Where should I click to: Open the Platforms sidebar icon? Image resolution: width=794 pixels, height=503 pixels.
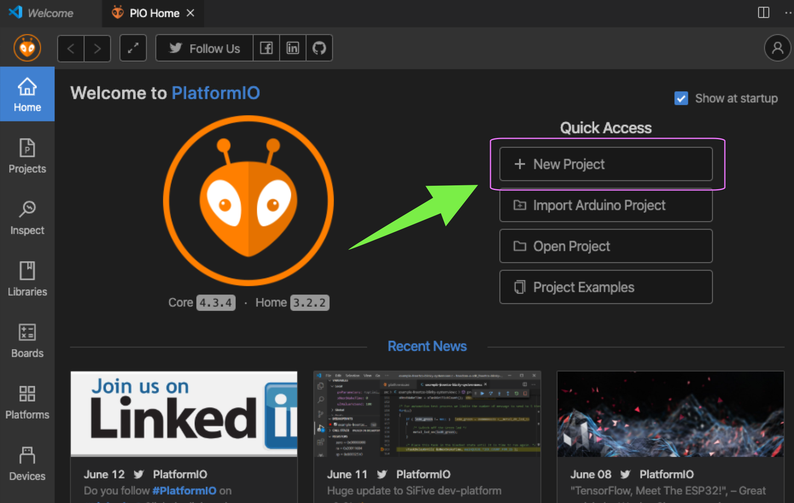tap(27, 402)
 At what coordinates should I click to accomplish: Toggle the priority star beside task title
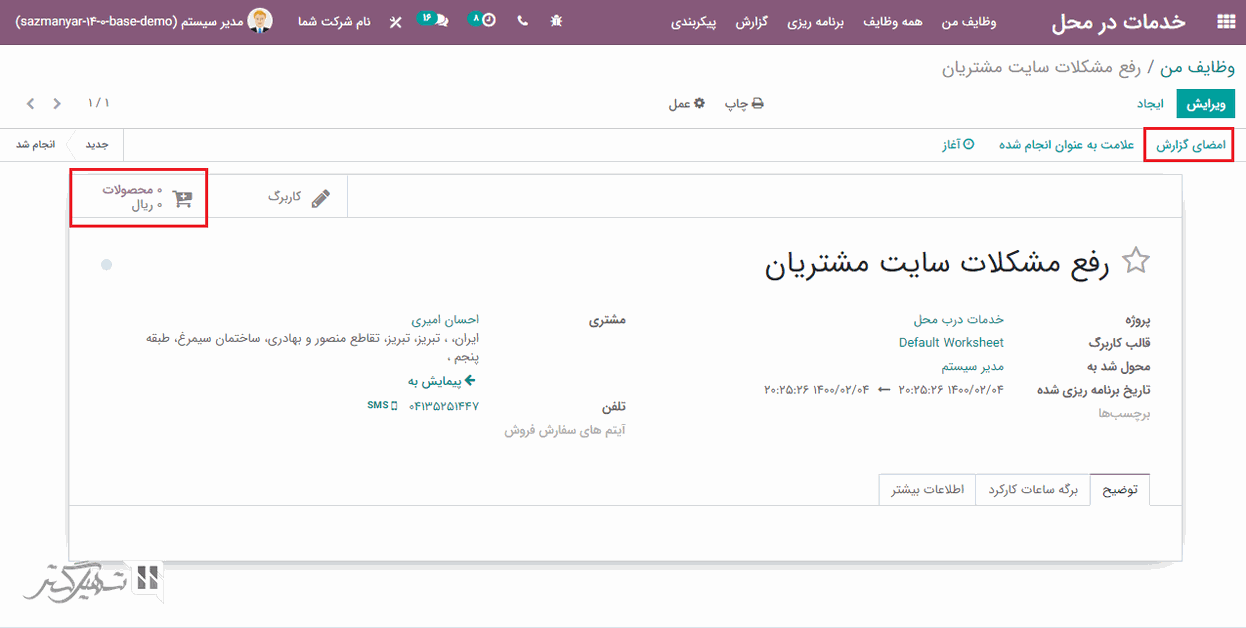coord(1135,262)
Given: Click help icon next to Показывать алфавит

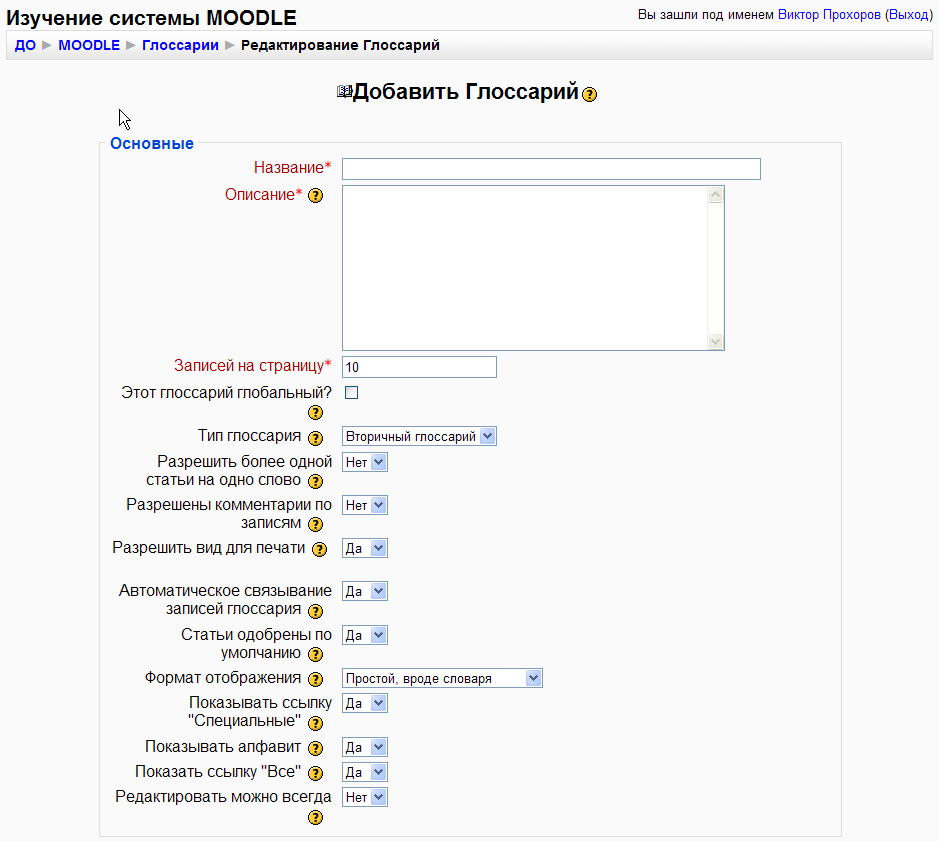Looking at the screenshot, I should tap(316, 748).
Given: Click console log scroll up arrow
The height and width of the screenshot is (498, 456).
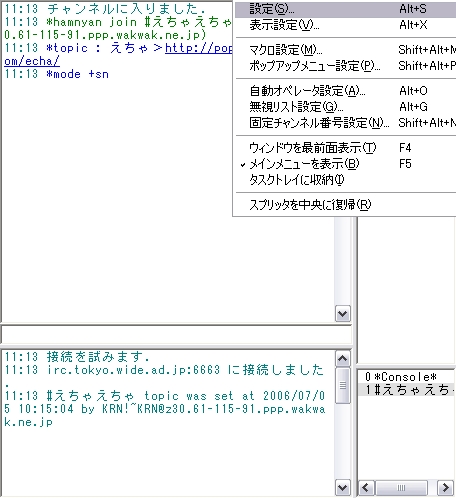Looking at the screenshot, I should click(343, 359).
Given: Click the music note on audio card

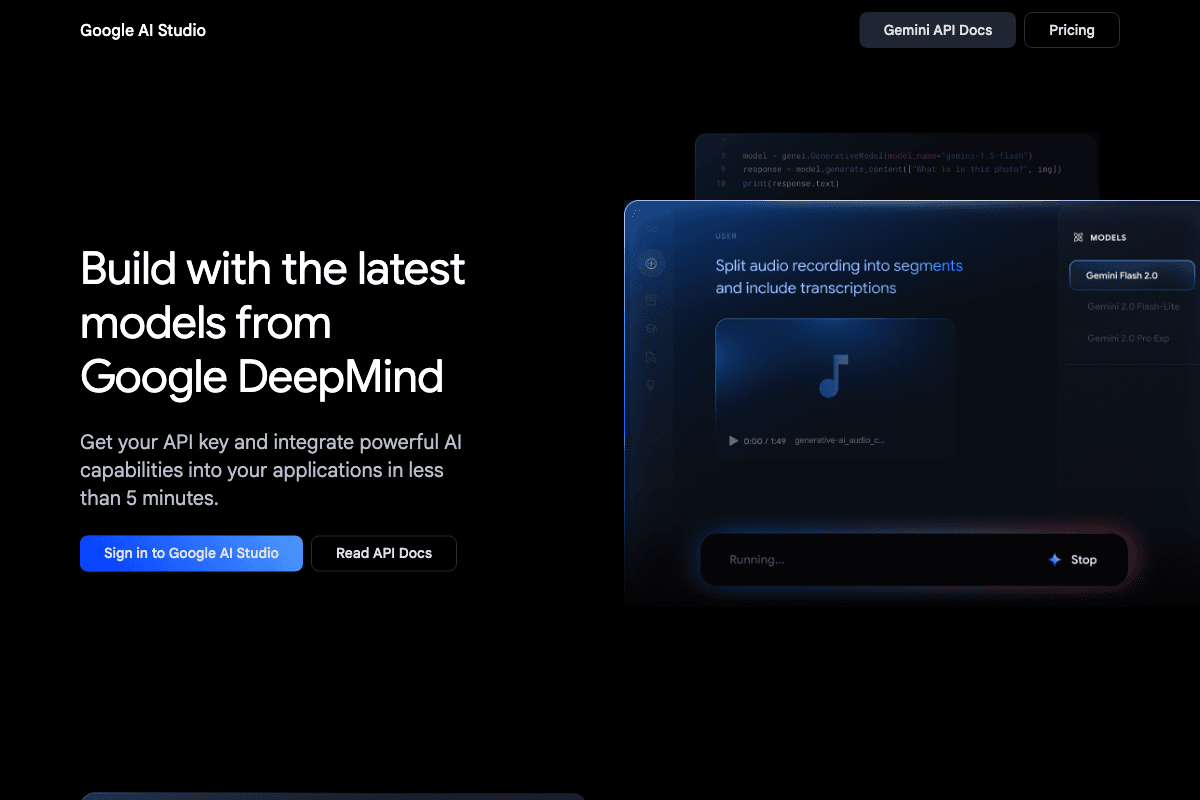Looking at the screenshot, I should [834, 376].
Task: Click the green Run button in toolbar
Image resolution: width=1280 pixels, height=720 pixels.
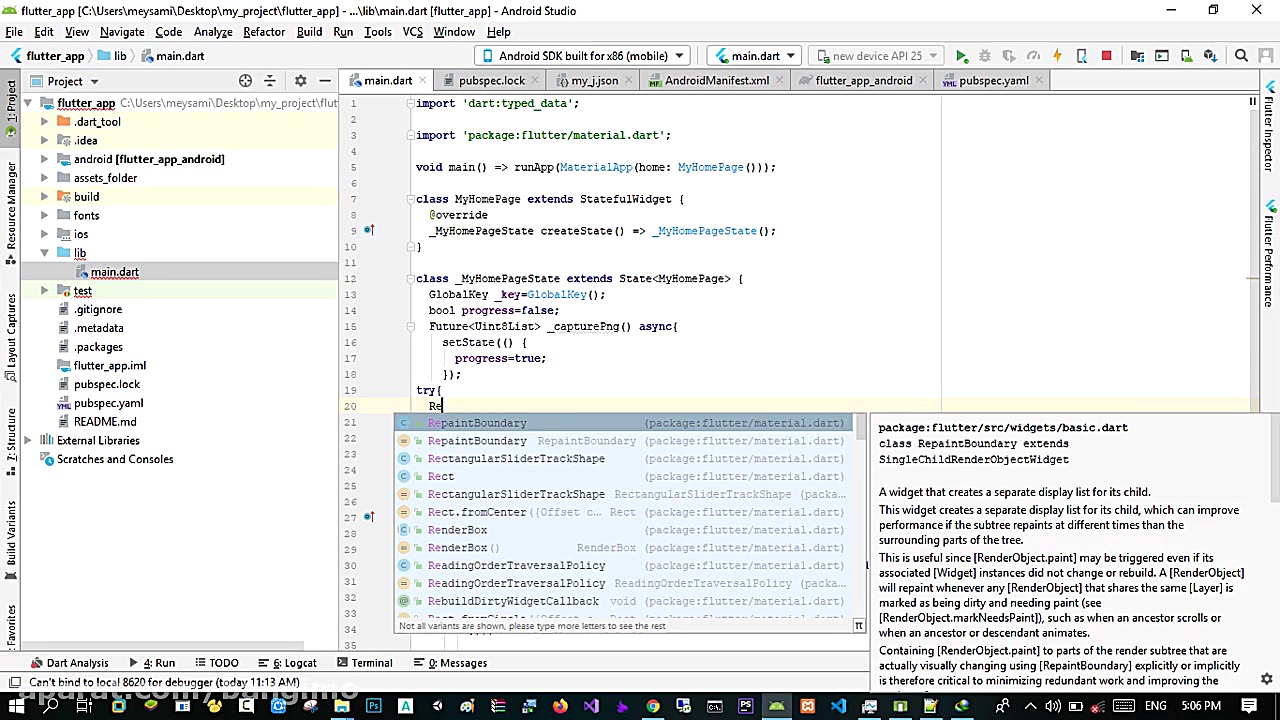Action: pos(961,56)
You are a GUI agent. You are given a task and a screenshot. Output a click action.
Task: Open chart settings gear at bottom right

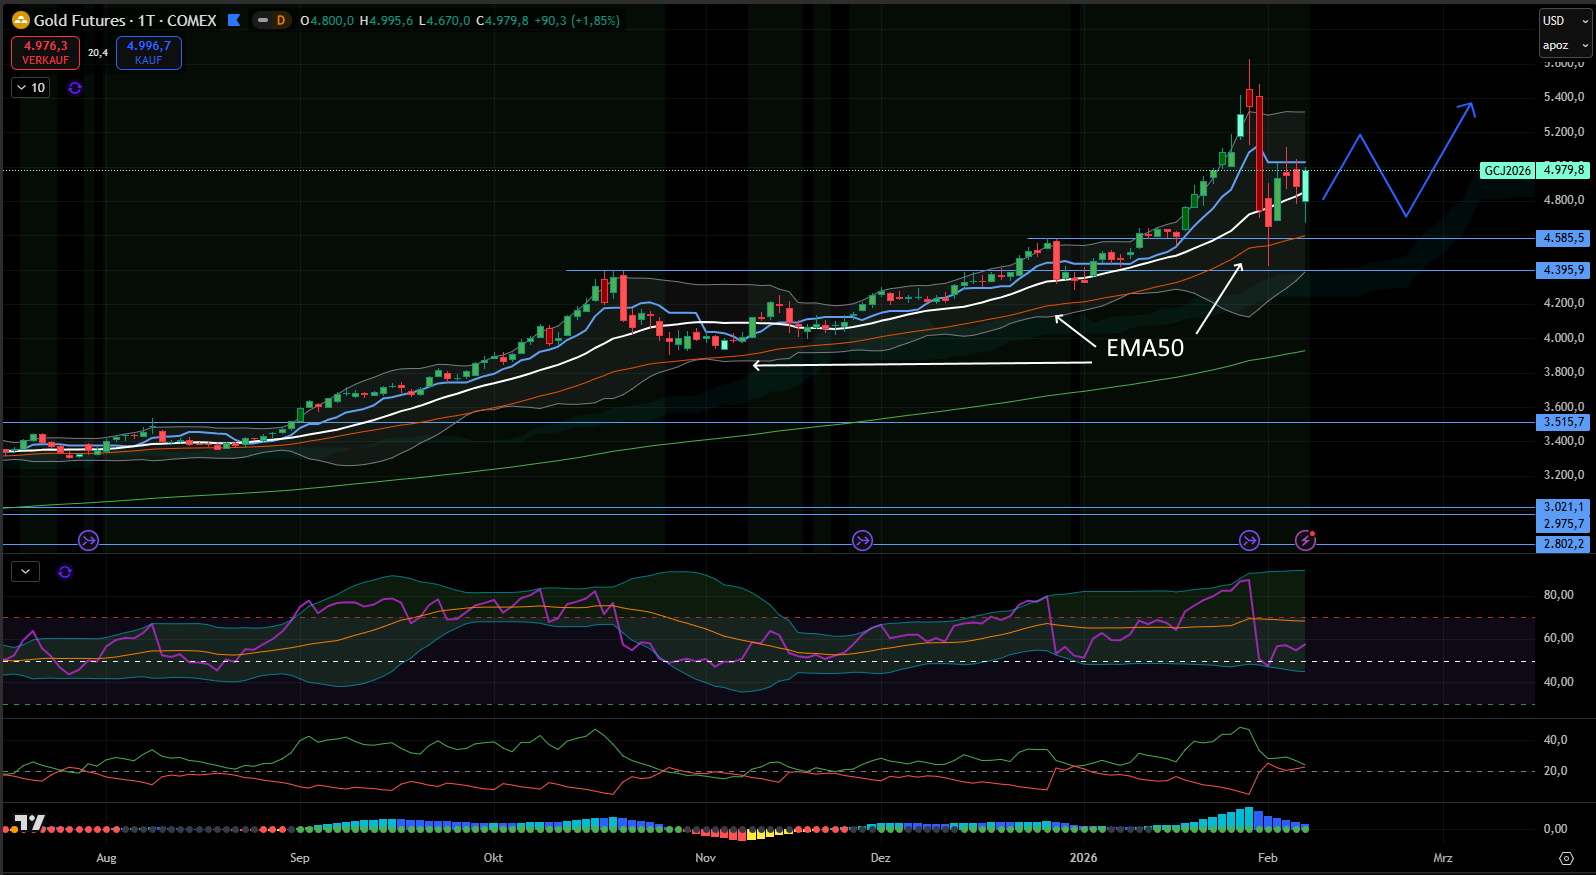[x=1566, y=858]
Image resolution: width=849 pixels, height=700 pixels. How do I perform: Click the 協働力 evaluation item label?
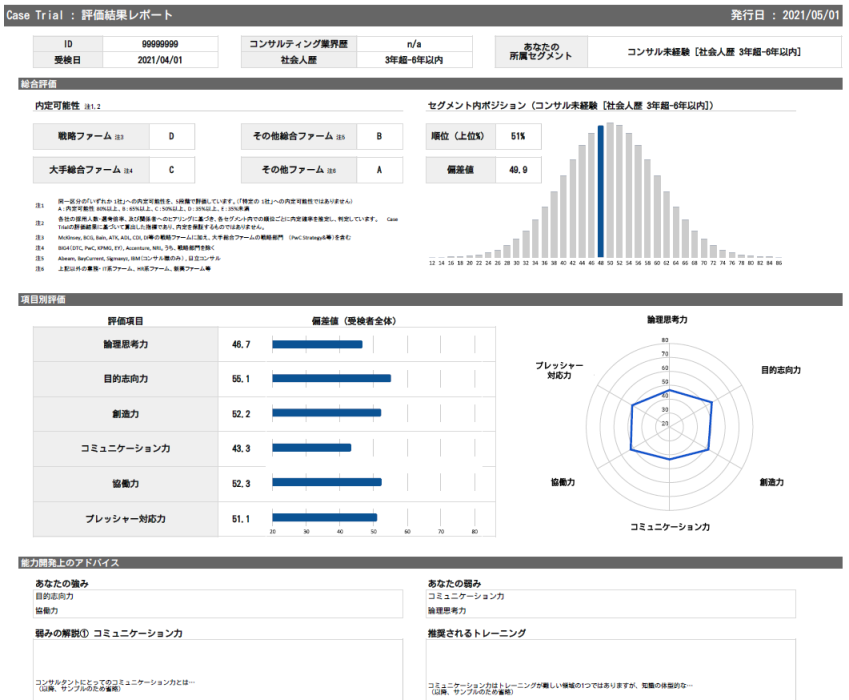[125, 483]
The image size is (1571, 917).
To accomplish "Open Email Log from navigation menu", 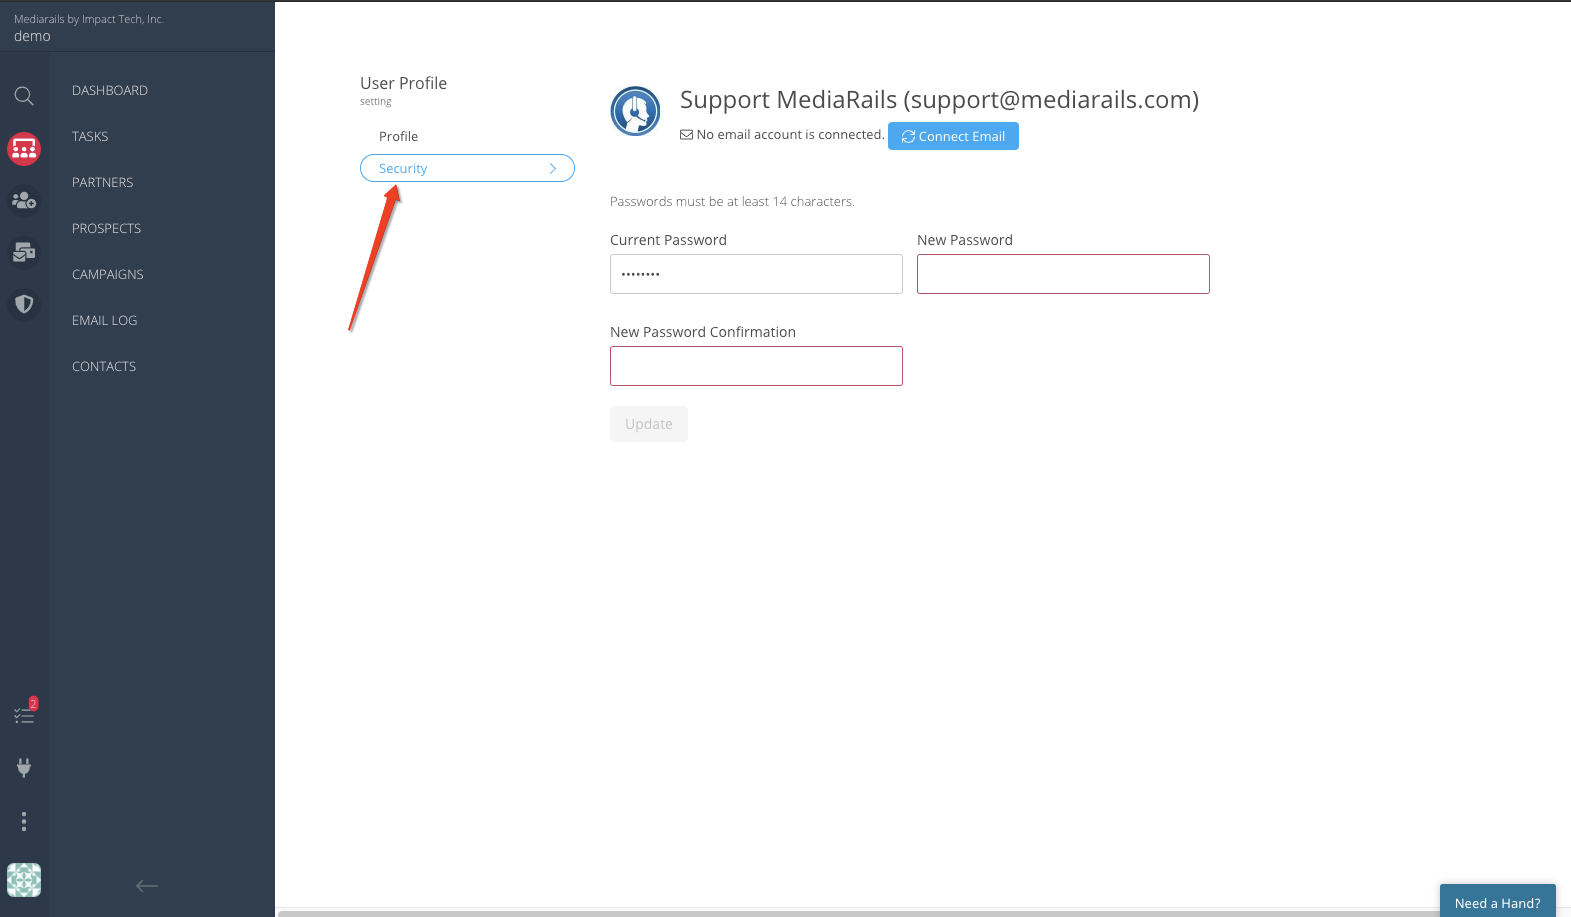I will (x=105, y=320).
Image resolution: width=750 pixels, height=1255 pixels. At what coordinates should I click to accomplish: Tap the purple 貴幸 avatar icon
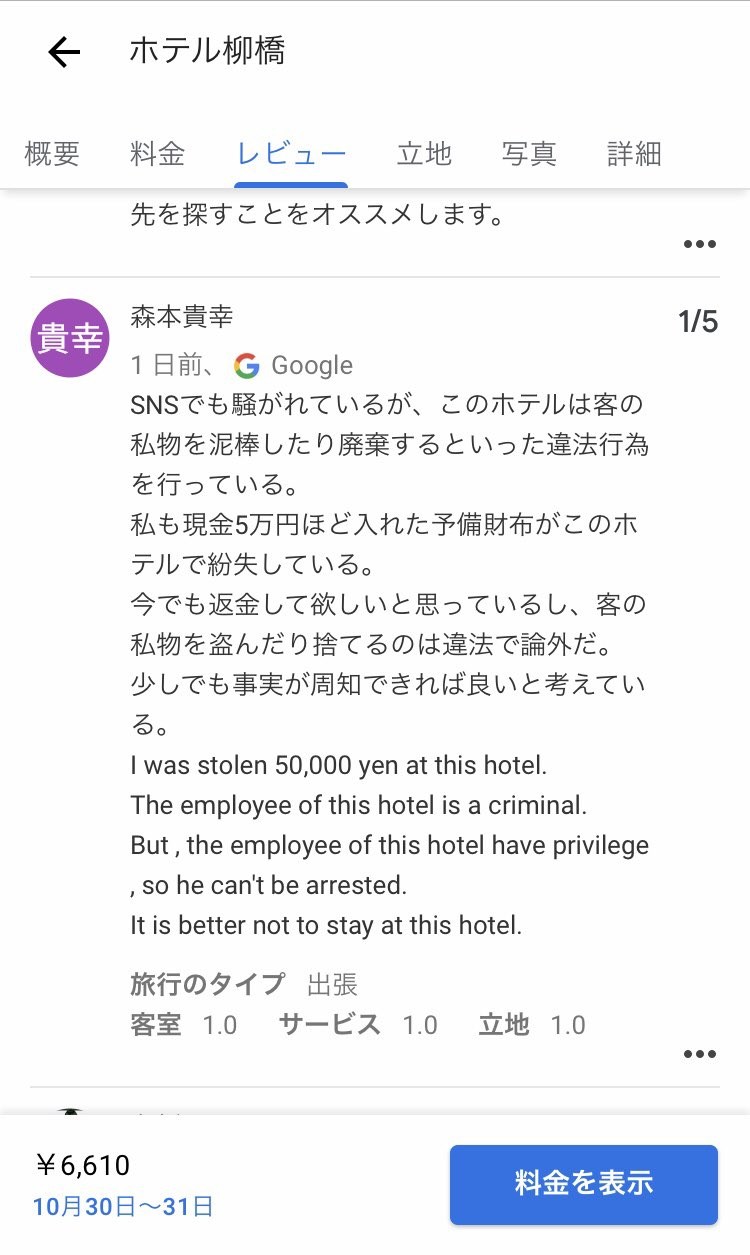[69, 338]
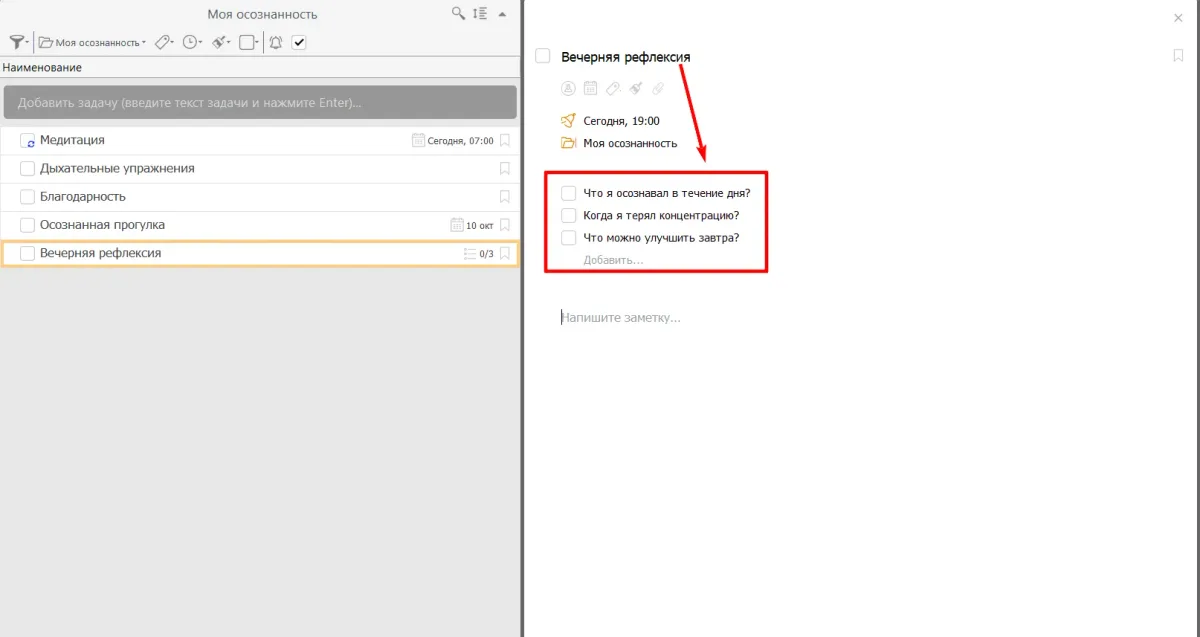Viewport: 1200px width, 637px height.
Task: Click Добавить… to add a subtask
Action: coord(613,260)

→ **Work task**
Go down the entries above from the line containing "The height and" to the line containing "Task: Click the green Run button in toolbar" and write out each line exactly, leaving pictures out.

→ **Worked solution**
The height and width of the screenshot is (498, 456).
Looking at the screenshot, I should click(343, 359).
Given: Click the music note on audio card

Looking at the screenshot, I should [834, 376].
Task: Click the green Run button in toolbar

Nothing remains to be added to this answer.